Come funziona il record DNS CNAME: la guida essenziale
Scopri tutto quello che devi sapere sui record CNAME, uno strumento fondamentale per gestire i tuoi domini in modo efficiente e professionale.
Inizia a scoprire
Cos'è un record CNAME e perché è importante
Definizione essenziale
Il record CNAME (Canonical Name) è un tipo di record DNS che crea un alias, cioè un nome di dominio che punta a un altro nome di dominio invece che direttamente a un indirizzo IP.
Perché usarlo?
Permette di associare più nomi di dominio allo stesso indirizzo IP senza dover aggiornare ogni singolo record in caso di cambiamenti. Questo semplifica enormemente la gestione DNS e riduce il rischio di errori umani.
Esempio classico
Il sottodominio "www" è spesso un CNAME che punta al dominio principale: www.esempio.com → esempio.com
Vantaggio principale
Si modifica solo il record A del dominio reale e tutti gli alias si aggiornano automaticamente. Gestione centralizzata e semplificata.
Come è strutturato un record CNAME e le sue regole
Comprendere la struttura e le regole dei record CNAME è fondamentale per configurarli correttamente e evitare problemi nella risoluzione DNS.
Sintassi base
<alias> <TTL> <class> CNAME <nome_canonico>
Alias
Il nome che vuoi far puntare a un altro dominio (es. www)
Nome canonico
Il dominio reale a cui punta l'alias (es. esempio.com)
TTL
Time To Live: quanto tempo il record rimane in cache prima dell'aggiornamento

Regole fondamentali da seguire
Punta sempre a un dominio
Un CNAME deve sempre puntare a un nome di dominio, mai direttamente a un indirizzo IP. Per associare un nome a un IP si usa il record A.
Unicità del nome
Non si possono avere altri record DNS (come A, MX, TXT) con lo stesso nome di un CNAME. L'alias deve essere univoco nella zona DNS.
Evita i loop
Un CNAME non deve puntare a un altro CNAME per evitare catene di risoluzione e possibili loop infiniti che causano errori DNS.

Differenza chiave: Il record CNAME è usato solo per creare alias, mentre il record A associa direttamente un nome di dominio a un indirizzo IP specifico.
Esempi pratici e casi d'uso del record CNAME
I record CNAME sono strumenti versatili con applicazioni pratiche in molti scenari di gestione DNS. Ecco i casi d'uso più comuni e utili.

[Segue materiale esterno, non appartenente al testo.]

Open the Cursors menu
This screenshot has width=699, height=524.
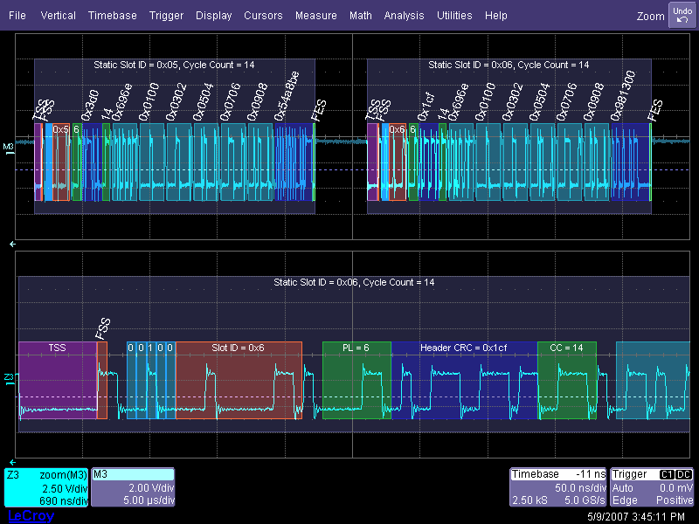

Sottodomini al dominio principale
Reindirizza sottodomini come blog.esempio.com al dominio principale esempio.com, mantenendo flessibilità nella struttura.
Servizi esterni e CDN
Gestisci servizi come Google Sites o CDN dove il CNAME punta a domini forniti dal provider (es. ghs.googlehosted.com).
Verifica proprietà dominio
Facilita la verifica della proprietà tramite record CNAME con token univoci, essenziale per servizi come Google Workspace o certificati SSL.
Gestione centralizzata IP
Modificando il record A del dominio reale, tutti gli alias CNAME si aggiornano automaticamente senza interventi manuali multipli.
In ambienti di hosting professionali, il CNAME è essenziale per distribuire il traffico e mantenere la flessibilità operativa senza dover modificare ogni singolo record DNS. Una configurazione corretta può far risparmiare ore di lavoro.